Tribune dans l’Humanité du 3 juin 2011, par Jacques Blin, Pierre Boutan, Marie-Jeanne Verny, animateurs du Réseau langues et cultures de France.
L’annonce de l’arrêt des recrutements pour les concours 2012 dans les différentes langues « régionales » de France, après une réduction de 60 en 2002 à 15 en 2011, suscite l’indignation. Certes, on ne peut s’étonner de voir, dans ce domaine, les mêmes effets qu’ailleurs de réduction des moyens publics dans l’enseignement et la culture. Mais avec le cynisme en plus, puisque, dans le même temps, le ministre déclare à une députée : « La préservation et la transmission de cet élément du patrimoine culturel et linguistique de la nation que représentent les langues et cultures régionales (…) sont l’objet de toute l’attention des services du ministère de l’Éducation nationale qui, au travers de leurs actions, s’emploient à améliorer les conditions de l’enseignement et de la diffusion de ces langues. »

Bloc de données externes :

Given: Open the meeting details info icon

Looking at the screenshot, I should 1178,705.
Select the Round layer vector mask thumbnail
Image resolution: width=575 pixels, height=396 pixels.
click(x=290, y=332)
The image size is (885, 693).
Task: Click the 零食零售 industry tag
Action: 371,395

Trop longtemps considérées comme étant potentiellement adversaires de la langue nationale et donc de l’unité de la République, les langues de France ne devraient plus apparaître aujourd’hui que comme ce qu’elles sont : partie prenante du patrimoine national, européen et mondial, qu’il convient de faire vivre et de promouvoir, sans conflit fantasmatique avec la langue nationale. Car elles sont aujourd’hui particulièrement menacées, si l’on ne crée pas les conditions qui leur permettent d’exister, à la fois bien sûr dans l’espace privé, mais aussi dans l’espace public. Toutes les enquêtes montrent en effet, même si c’est à titre variable selon les aires linguistiques, qu’il y a contradiction entre l’état de transmission et d’usage de ces langues, de plus en plus détérioré, et un sentiment positif à leur égard. Dans la situation d’aujourd’hui, malgré tant de dénigrements à l’égard des « patois », toutes les enquêtes d’opinion (par exemple l’enquête du CSA de juin 2008 : 68 % sont favorables à l’inscription dans le texte de la Constitution, et plus à gauche qu’à droite) montrent que les Français marquent un attachement renouvelé à ces éléments vivants de leur patrimoine. Il devient désormais urgent de créer les conditions d’obligation pour les pouvoirs publics de répondre aux demandes des populations concernées.
La France, pays multilingue, un des plus riches d’Europe, a une langue nationale commune qui ne saurait se confondre avec une langue unique. Alors que l’idéologie dominante (républicaine et bourgeoise) a cherché à décrire les pratiques linguistiques populaires comme inférieures, passéistes et méprisables, le mouvement progressiste a résisté avec Jaurès, ou plus tard des communistes comme Marcel Cachin, Aragon, les instituteurs Yann Sohier ou Félix Castan, et, entre autres, le projet de loi Hermier de 1988.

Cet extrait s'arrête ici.